Lender acknowledges that upon payment from Borrower to Lender of $2,812.01 ('Payoff Amount'), the remaining amount outstanding under the Loan Agreement as of April 25, 2013 ('Payoff Date'), Borrower has paid in full and satisfied all of its obligations under the Loan Agreement (the 'Obligations').
Lender agrees that upon payment of the Payoff Amount as of the Payoff
Date (i) the Loan Agreement shall have terminated and (ii) any liens or security interests granted to Lender in the assets of Borrower pursuant to the Loan Agreement shall have terminated. Lender further agrees that Borrower or its designees may file, in all appropriate filing offices, any and all appropriate UCC terminations and/or other releases to evidence Lender's release of security interests or liens in or to any assets of Borrower. In addition, upon reasonable request by Borrower, from time to time, Lender will, at Borrower's expense, execute and deliver such additional similar lien releases as may be necessary to effectively terminate any and all of the security interests and liens on the assets and properties of the Borrower on any public record as set forth herein."

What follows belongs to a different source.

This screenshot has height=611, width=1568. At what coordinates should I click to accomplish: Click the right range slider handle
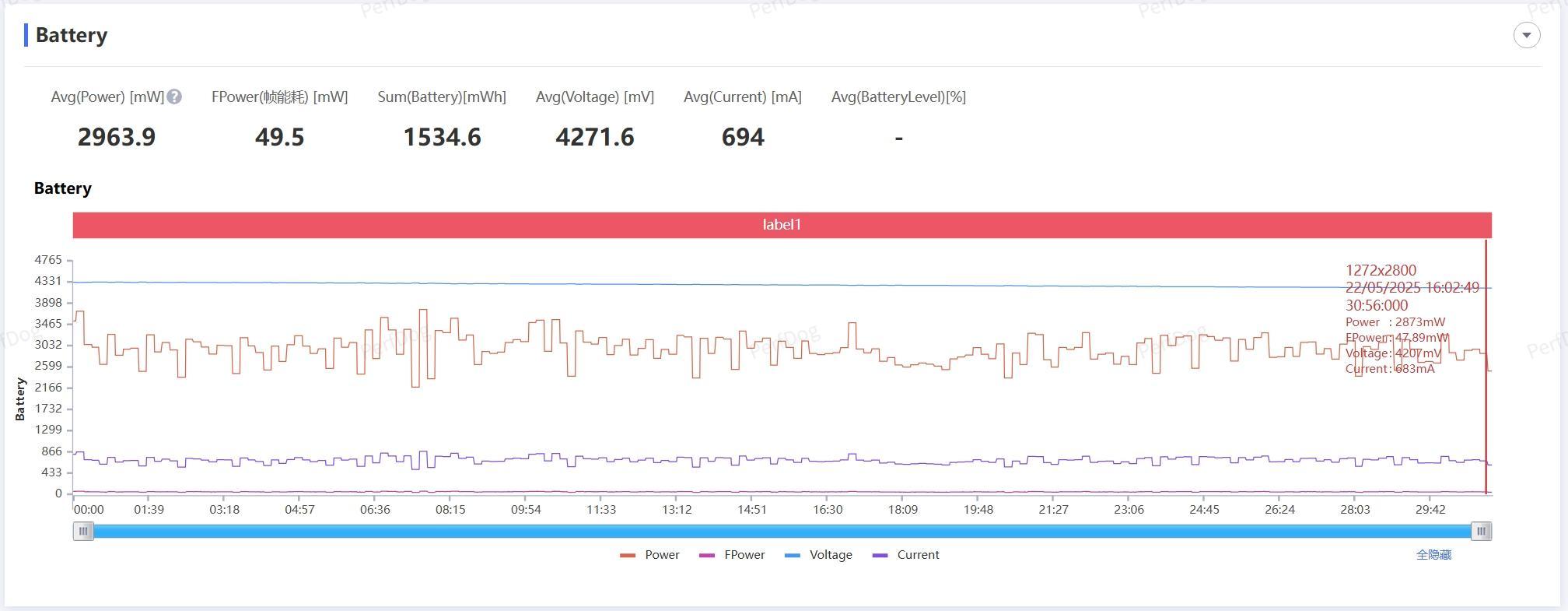point(1481,531)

Both parties signed the Payoff Letter.

¶ 15 The next contact occurred in late 2015 when Weiss contacted Brown regarding a payoff on an outstanding loan Dann had made to Stratex. Weiss and Brown exchanged emails regarding this early payoff for a few months in 2016. Brown sought a reaffirmation of the Additional Payment from the Letter Agreement, but Weiss avoided discussing the Letter Agreement and neither reaffirmed any remaining obligation nor asserted that the Letter Agreement had been terminated. No payoff letter for the Stratex loan was signed by the parties.

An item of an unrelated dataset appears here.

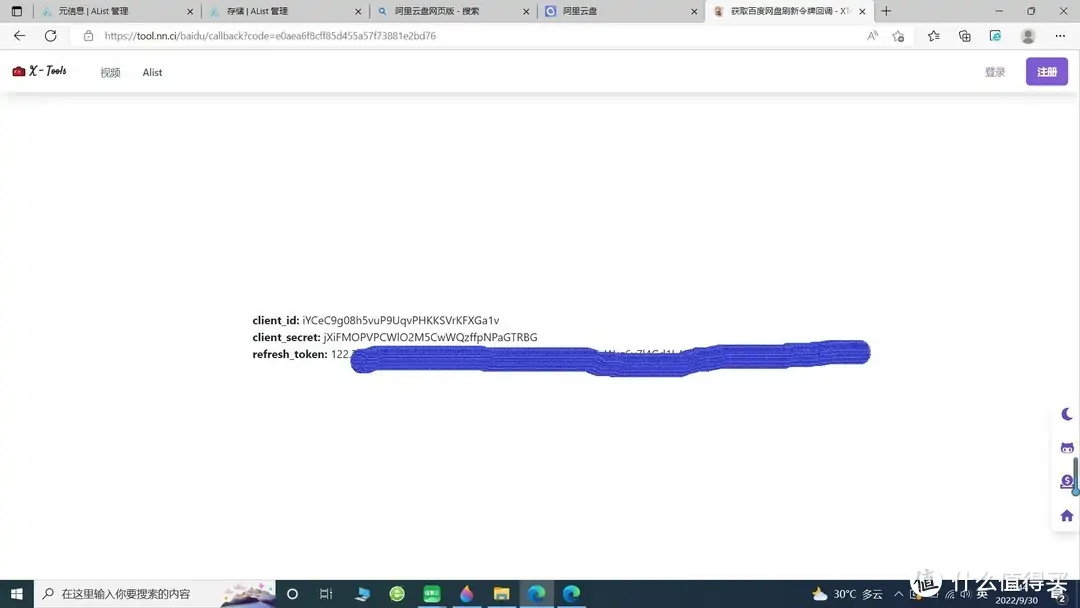Open File Explorer from the taskbar
1080x608 pixels.
(x=501, y=593)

¶ 16 On or about July 24, 2019, an alleged Sale Event occurred when Stratex was acquired by Toast, Inc., a human resources firm in the restaurant industry. On July 25, 2019, one of Dann's attorneys sent a letter to Ochstein and Abualsamid requesting information regarding the Sale Event to confirm the Additional Payment under the Letter Agreement. A follow up email was sent on August 2, 2019. Dann further sought an accounting of the funds payable to Ochstein from the Sale Event, but did not receive a response. Dann alleged, upon information and belief, that Ochstein received in excess of $500,000 from the Sale Event. Ochstein refused to pay the Additional Payment. Dann alleged that the Letter Agreement established his right to the Additional Payment and sought relief against all of the defendants for breach of contract, including a judgment in excess of $50,000, as well as a preliminary and permanent injunction on the distributions from the Sale Event to be placed in an escrow trust.

¶ 17 Dann further alleged a claim of breach of fiduciary duty against all of the defendants. According to Dann, Ochstein and Abualsamid became fiduciaries of Dann by agreeing to take control of the Sale Event distributions and establish an escrow trust to ensure Dann received his Additional Payment. They breached this duty by refusing to follow the Letter Agreement, disclose the amount of the Stratex sale, the distributions, or Additional Payment, and failing to pay Dann the Additional Payment. Finally, Dann alleged a claim of conversion against all of the defendants by wrongfully taking control of all or some of the Additional Payment, which was Dann's property.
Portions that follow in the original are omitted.